---------- ТЕКСТ СТРАНИЦЫ

Второй отдел: Господство дома Романовых до вступления на престол Екатерины
II. Выпуск пятый: XVII столетие.
Глава 5.
МАЛОРОССИЙСКИЙ ГЕТМАН ЗИНОВИЙ-БОГДАН ХМЕЛЬНИЦКИЙ
Древняя киевская земля, находившаяся под управлением князей Владимирова дома, ограничивалась на юг рекою Росью. Пространство южнее Роси, начиная от Днепра на запад к Днестру, ускользает из наших исторических источников. Наш древний летописец, пересчитывая ветви славянорусского народа, указывает на угличей и тиверцев, которых жилища простирались до самого моря. Угличи представляются народом многочисленным, имевшим значительное количество городов. Бесчисленное множество городищ, валов и могил, покрывающих юго-западную Россию, свидетельствует о древней населенности этого края. Почти непонятно, каким образом киевские, волынские и галицкие князья, владея множеством городов, возникавших один за другим в их княжениях, занимавших северную половину нынешней Киевской губернии, Волынь и Галицию, упустили плодороднейшие соседние земли. Из нашей летописи мы узнаем, что языческие князья вели упорную войну с угличами. После сильного сопротивления, князья одолевали их, брали с них дань, а потом, со времен Владимира, угличи со своим краем как будто исчезают куда-то. Только в XIII веке во время Данила, в краю между Бугом и Днестром, являются какие-то загадочные бологовские князья, владевшие городами и поладившие с покорившими их татарами. В так называемой литовской летописи мы находим смутное известие, что в XIV веке Ольгерд, покоривши Подол, нашел там местное население, живущее под начальством атаманов. Из польских и литовско-русских источников узнаем, что в XV столетии нынешний край юго-западной России был уже значительно населен сплошь до самого моря, в южных его пределах были обширные владения знатных родов: Бучацких, Язловецких, Сенявских, Лянскоронских и пр. Плодородные земли изобиловали хлебопашеством и скотоводством; велась постоянная торговля с Грецией и Востоком; ходили купеческие караваны в Киев.
Но после разрушения греческой империи и после основания в Крыму хищнического царства Гиреев, беспрестанные грабежи и набеги татар не допустили свободного мирного развития жизни в этом крае и вызвали в нем необходимость населения с чисто воинственным характером. В конце XV века введен был в Руси польский обычай отдавать города с поселениями под управление лиц знатного рода, под названием старост. В начале XVI века являются староства: черкасское и каневское, а в них военное сословие под названием казаков. Самая страна, занимаемая этими староствами, названа "Украиной"; название это переходит на все пространство до Днестра, именно на землю древних угличей и тиверцев, а потом, по мере расширения казачества, распространяется и на киевскую землю и на левый берег Днепра 1.

--------------------
---------- ПРИЛОЖЕННЫЙ ПЕРЕЧЕНЬ

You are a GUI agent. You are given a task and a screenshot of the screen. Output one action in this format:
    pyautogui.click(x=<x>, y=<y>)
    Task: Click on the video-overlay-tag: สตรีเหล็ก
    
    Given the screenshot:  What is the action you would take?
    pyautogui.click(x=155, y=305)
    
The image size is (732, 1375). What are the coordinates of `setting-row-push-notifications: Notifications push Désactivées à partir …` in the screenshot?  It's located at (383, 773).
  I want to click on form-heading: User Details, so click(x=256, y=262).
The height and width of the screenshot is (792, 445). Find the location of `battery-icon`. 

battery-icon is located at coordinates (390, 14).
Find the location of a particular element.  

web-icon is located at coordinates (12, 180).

--------------------

ЦЕЛЬ ЗАДАНИЯ
Как, согласно тексту страницы, была названа страна, которую занимали черкасское и каневское староства? Перечень здесь никакой роли не играет.

ОТВЕТ НА ЗАДАНИЕ
Украиной.